- The Washington Times - Tuesday, November 29, 2005

One features programming by Howard Stern and Martha Stewart, as well as National Football League games. The other counters with the talents of Snoop Dogg and Ellen DeGeneres, and Major League Baseball broadcasts.

Sirius Satellite Radio and XM Satellite Radio Inc. each cost $12.95 for a monthly subscription, and offer more than 60 channels of commercial-free music and dozens of talk-radio programs that cover everything from sports to politics to comedy. Representatives from both companies said their diverse programming gives them the edge.

XM started up in 2001, a year before Sirius, and has more than twice as many subscribers. But Sirius has signed some high-profile talent — most notably Mr. Stern — who could shrink that lead.

“It’s really going to come down to the personalities that both of the companies are signing up,” said Jason Hollins, vice president of Edison Media Research, an independent firm in Somerville, N.J. “Howard will be the first real key to see how that affects subscriber [numbers] in the first quarter of 2006.”

Mr. Stern, the self-proclaimed “King of All Media,” signed a five-year, $500 million deal in October 2004. He will make his Sirius debut Jan. 9, although the two satellite channels he oversees already are broadcasting. His last live broadcast for Infinity Broadcasting Corp., the unit of Viacom Inc. that carries his syndicated show in more than 20 markets, is scheduled for Dec. 16.

Sirius announced recently that it had added more than 359,000 subscribers in the third quarter for a total of nearly 2.2 million customers. The company expects to have more than 3 million subscribers by the end of the year.

In addition to landing Mr. Stern, the New York satellite system debuted the Martha Stewart Living Radio channel on Nov. 21, the “most complete package of radio for women, unmatched by XM and terrestrial radio,” said Patrick Reilly, senior vice president of corporate communications at Sirius.

Sirius also hosts Radio Margaritaville, a “good-time music” channel co-produced by Jimmy Buffett, and weekly talk shows hosted by a variety of celebrities, including diet-and-fitness guru Richard Simmons, former Sen. Bill Bradley and Tour de France champion Lance Armstrong, Mr. Reilly said. Sirius also has exclusive rights to broadcast all NFL games under a seven-year, $220 million contract.

“Our primary subscriber is a guy who wants it in the car,” Mr. Reilly said. “We’re really focused on owning the car.”

XM satellite receivers are offered in vehicle models from General Motors, Honda, Toyota, Hyundai, Nissan, Porsche, Volkswagen and Audi.

Sirius has deals in place with Nissan, Toyota, Audi, Porsche and Volkswagen, as well as with BMW, DaimlerChrysler, Ford and others.

XM doesn’t have Mr.
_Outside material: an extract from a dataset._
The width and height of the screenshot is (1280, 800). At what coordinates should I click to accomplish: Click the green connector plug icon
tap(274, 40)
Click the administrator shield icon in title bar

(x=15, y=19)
Stern or Mrs. Stewart, but the D.C. company is winning the subscriber battle with more than 5 million customers, expectations for more than 6 million by end of the year and the potential for 20 million by 2010, said David Butler, director of corporate affairs.

XM has more than 150 channels compared with Sirius’ 120, and Mr. Butler said XM is more concerned about adding customers than signing celebrities.

“It’s easy to generate headlines,” he said. “The challenge is to generate subscribers, and that’s where XM has a significant lead.”

But XM’s holiday advertising campaign does feature some of its more high-profile talent. In the television ads that debuted earlier this month, rapper and actor Snoop Dogg interacts with TV talk show host Miss DeGeneres, New York Yankees shortstop Derek Jeter, and musicians Martina McBride and David Bowie. Miss DeGeneres hosts a show on a talk channel aimed at female listeners that includes original content from HGTV and the Food Network.

XM also has a few celebrity hosts with local ties. Bob Edwards, formerly of National Public Radio, hosts a show every weekday morning; Baltimore Orioles great Cal Ripken and his brother, Billy, host a weekly show; and XM has exclusive satellite rights to “The Tony Kornheiser Show.”

And although Sirius has the NFL, the crown jewel of XM’s sports offerings is its exclusive agreement with MLB under an 11-year, $650 million deal announced last year, Mr. Butler said.